# EXERCISE OBJECTIVE
Can you rewrite the records below as a numbered list with one line per item, skipping any blank lines and leaving out the pictures?

# STORED RECORDS
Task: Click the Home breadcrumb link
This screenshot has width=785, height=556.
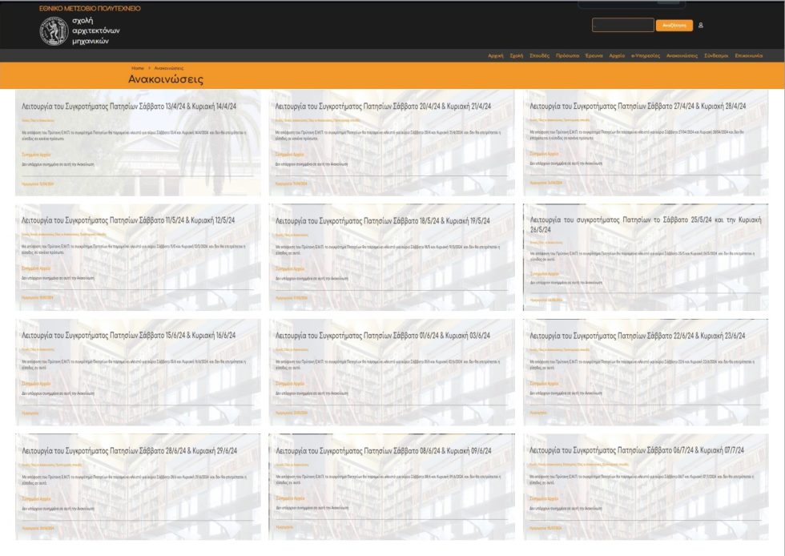Action: click(138, 68)
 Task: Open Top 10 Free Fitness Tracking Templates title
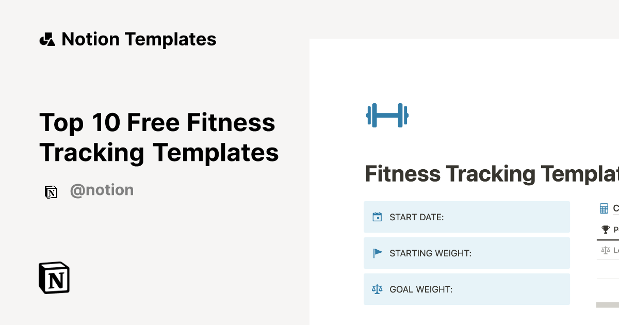(x=158, y=137)
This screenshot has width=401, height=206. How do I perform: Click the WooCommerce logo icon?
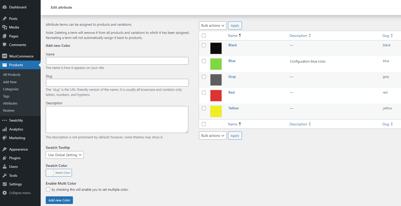[x=5, y=56]
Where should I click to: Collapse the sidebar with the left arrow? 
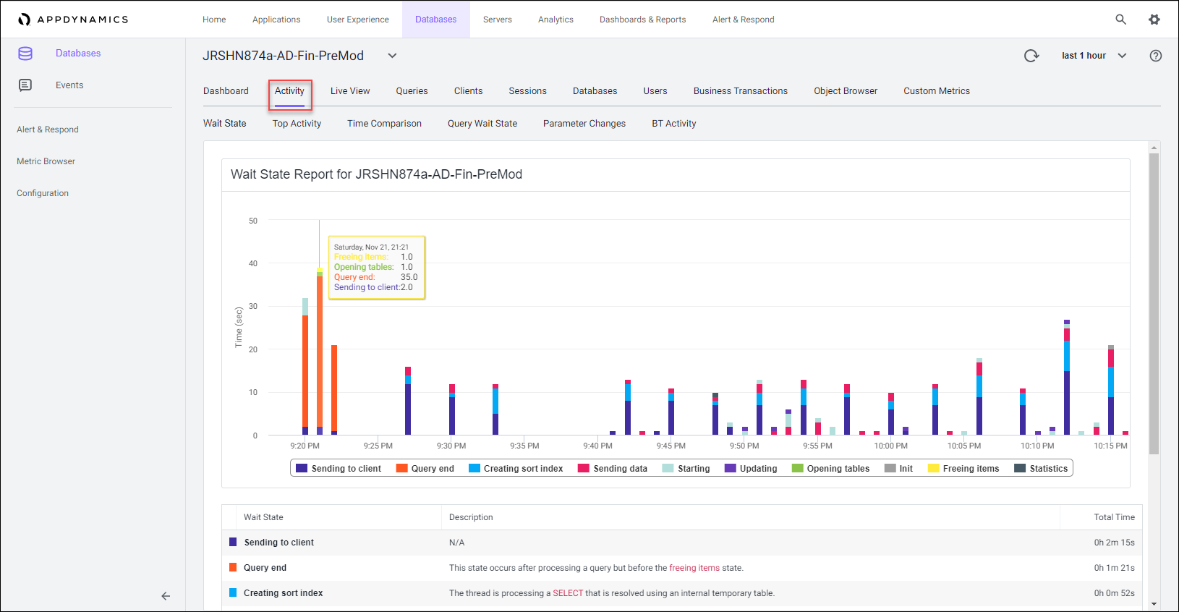click(x=166, y=596)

# TASK RESPONSE
1. Task: Click the Home breadcrumb link
2. This screenshot has width=785, height=556.
3. Action: click(138, 68)
4.  Task: Open Top 10 Free Fitness Tracking Templates title
5. (x=158, y=137)
6. This screenshot has width=401, height=206. How do I perform: Click the WooCommerce logo icon?
7. [x=5, y=56]
8. Where should I click to: Collapse the sidebar with the left arrow? 
9. click(x=166, y=596)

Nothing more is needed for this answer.